* [TASK GOAL]:
Recast the lines from the one containing "Describe the element at coordinates (856, 1086)" through the last line, both ends included, as a Markdown table with the columns "Row" and "Line", skipping blank lines and leaving out the pictures.

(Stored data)
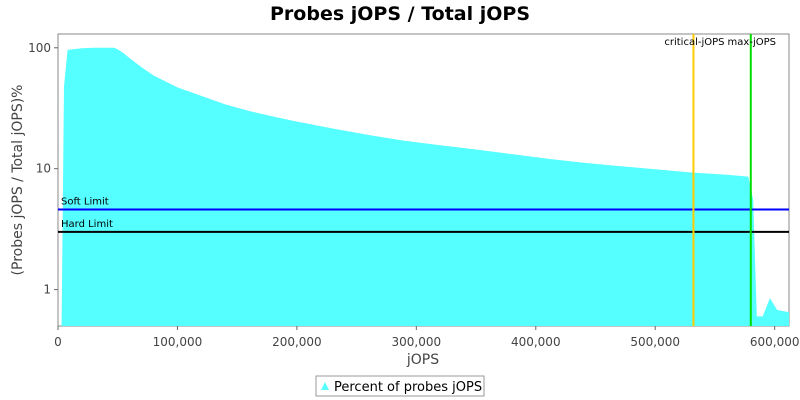  What do you see at coordinates (422, 360) in the screenshot?
I see `x-axis-label: jOPS` at bounding box center [422, 360].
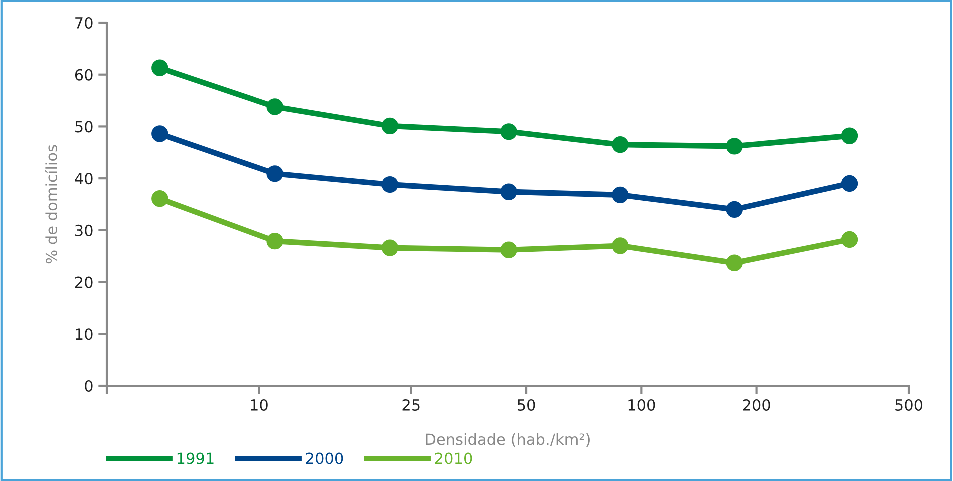 Image resolution: width=953 pixels, height=481 pixels. Describe the element at coordinates (84, 179) in the screenshot. I see `y-tick-label: 40` at that location.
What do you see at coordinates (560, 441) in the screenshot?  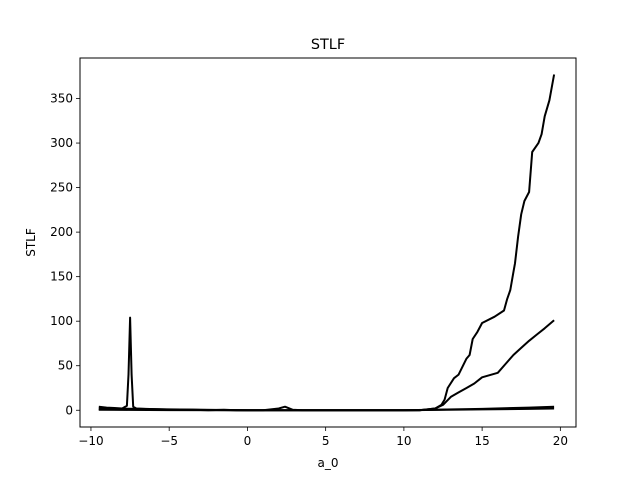 I see `x-tick-label: 20` at bounding box center [560, 441].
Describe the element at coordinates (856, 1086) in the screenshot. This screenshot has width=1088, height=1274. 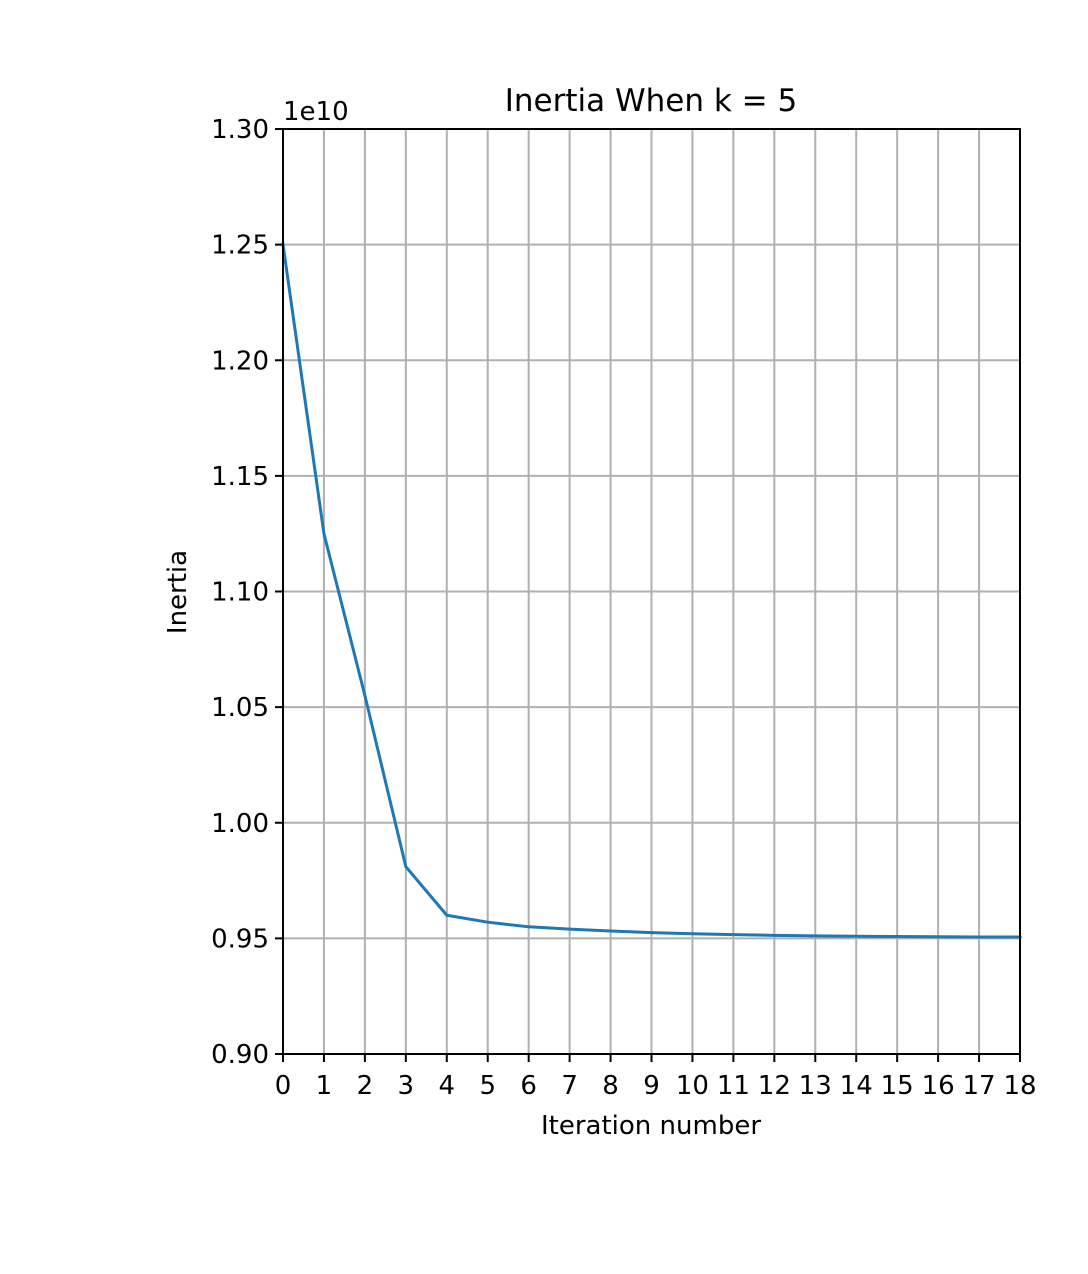
I see `x-tick-label: 14` at that location.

* [RESULT]:
| Row | Line |
|---|---|
| 1 | Describe the element at coordinates (856, 1086) in the screenshot. This screenshot has width=1088, height=1274.  |
| 2 | I see `x-tick-label: 14` at that location. |